╭─ Data for analysis

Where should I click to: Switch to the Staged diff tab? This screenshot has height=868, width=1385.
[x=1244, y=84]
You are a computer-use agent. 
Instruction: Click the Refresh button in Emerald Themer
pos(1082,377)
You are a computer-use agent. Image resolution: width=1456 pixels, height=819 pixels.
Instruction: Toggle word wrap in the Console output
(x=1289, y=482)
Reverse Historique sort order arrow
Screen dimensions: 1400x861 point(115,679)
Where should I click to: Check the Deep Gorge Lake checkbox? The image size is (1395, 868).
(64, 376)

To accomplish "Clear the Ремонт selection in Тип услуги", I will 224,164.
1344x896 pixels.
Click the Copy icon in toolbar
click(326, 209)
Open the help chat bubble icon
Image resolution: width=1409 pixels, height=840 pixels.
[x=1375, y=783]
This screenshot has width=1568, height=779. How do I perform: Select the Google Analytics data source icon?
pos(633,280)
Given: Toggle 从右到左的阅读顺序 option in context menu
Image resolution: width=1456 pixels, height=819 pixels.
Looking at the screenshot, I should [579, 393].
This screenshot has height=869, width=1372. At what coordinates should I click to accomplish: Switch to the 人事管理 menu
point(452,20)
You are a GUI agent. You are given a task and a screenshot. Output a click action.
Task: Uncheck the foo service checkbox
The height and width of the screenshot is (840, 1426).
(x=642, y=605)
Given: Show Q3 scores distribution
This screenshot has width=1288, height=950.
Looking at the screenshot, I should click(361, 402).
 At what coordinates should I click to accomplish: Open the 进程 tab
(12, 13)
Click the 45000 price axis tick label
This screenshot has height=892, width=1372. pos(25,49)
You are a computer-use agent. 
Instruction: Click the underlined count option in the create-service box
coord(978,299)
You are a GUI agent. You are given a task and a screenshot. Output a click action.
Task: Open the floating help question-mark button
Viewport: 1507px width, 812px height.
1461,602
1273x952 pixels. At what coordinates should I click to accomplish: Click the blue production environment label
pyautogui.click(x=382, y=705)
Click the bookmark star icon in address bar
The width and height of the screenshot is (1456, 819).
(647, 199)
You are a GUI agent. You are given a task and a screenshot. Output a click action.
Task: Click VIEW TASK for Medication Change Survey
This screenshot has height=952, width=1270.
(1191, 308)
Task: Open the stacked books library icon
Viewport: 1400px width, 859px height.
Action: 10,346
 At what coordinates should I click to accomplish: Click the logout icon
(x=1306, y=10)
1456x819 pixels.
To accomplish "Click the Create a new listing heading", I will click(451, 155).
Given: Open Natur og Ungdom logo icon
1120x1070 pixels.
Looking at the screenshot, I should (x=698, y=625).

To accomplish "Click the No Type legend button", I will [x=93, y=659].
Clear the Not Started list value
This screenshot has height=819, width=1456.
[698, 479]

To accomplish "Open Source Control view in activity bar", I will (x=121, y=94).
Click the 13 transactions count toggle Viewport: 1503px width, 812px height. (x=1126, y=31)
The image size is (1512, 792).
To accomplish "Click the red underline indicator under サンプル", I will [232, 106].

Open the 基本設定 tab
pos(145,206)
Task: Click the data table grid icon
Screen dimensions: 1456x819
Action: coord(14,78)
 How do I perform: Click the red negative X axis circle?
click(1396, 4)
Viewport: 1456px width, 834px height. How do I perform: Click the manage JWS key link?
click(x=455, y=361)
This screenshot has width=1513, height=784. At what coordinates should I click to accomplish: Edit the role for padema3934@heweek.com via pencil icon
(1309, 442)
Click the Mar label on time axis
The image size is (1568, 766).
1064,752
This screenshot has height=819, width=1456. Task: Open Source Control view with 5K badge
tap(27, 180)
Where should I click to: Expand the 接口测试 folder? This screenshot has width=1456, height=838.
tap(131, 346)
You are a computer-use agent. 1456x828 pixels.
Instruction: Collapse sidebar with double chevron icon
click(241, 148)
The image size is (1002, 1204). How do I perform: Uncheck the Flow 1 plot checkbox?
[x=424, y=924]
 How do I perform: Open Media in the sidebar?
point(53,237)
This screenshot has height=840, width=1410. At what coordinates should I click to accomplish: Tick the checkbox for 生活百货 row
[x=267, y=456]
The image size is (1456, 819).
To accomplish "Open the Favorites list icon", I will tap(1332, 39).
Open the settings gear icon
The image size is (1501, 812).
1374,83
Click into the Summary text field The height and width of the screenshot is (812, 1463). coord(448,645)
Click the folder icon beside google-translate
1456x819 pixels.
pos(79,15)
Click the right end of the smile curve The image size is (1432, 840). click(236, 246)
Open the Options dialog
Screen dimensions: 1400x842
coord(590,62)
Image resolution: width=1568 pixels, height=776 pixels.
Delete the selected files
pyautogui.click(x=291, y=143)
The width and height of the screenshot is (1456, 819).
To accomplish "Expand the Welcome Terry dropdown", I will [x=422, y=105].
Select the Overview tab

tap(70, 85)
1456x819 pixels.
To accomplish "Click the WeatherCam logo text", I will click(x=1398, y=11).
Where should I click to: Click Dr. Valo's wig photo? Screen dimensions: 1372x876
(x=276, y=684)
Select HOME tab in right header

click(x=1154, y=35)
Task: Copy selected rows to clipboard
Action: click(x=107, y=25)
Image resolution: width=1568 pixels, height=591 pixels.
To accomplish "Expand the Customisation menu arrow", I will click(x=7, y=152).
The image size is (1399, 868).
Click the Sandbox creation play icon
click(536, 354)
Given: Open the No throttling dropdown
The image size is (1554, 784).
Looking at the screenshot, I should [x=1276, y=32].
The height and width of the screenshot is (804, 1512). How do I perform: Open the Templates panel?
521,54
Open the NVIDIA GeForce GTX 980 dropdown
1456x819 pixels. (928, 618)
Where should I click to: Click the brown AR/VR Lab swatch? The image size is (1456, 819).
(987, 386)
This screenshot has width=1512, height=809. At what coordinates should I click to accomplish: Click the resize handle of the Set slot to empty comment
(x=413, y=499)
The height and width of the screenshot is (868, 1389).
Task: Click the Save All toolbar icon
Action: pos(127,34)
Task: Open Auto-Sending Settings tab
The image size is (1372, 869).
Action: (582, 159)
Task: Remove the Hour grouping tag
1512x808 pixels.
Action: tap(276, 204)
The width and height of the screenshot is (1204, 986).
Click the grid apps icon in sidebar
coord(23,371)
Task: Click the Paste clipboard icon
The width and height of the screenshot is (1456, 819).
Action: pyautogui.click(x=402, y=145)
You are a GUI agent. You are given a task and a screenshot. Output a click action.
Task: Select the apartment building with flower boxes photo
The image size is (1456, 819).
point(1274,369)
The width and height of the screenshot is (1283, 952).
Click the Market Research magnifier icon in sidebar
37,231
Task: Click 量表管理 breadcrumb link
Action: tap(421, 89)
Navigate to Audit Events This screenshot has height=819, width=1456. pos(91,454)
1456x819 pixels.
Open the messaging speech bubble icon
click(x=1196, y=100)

╰─

* _Task description_:
Tally every line of the data that holds the word "Clear" and write the count alone.

* _Result of this task_:
2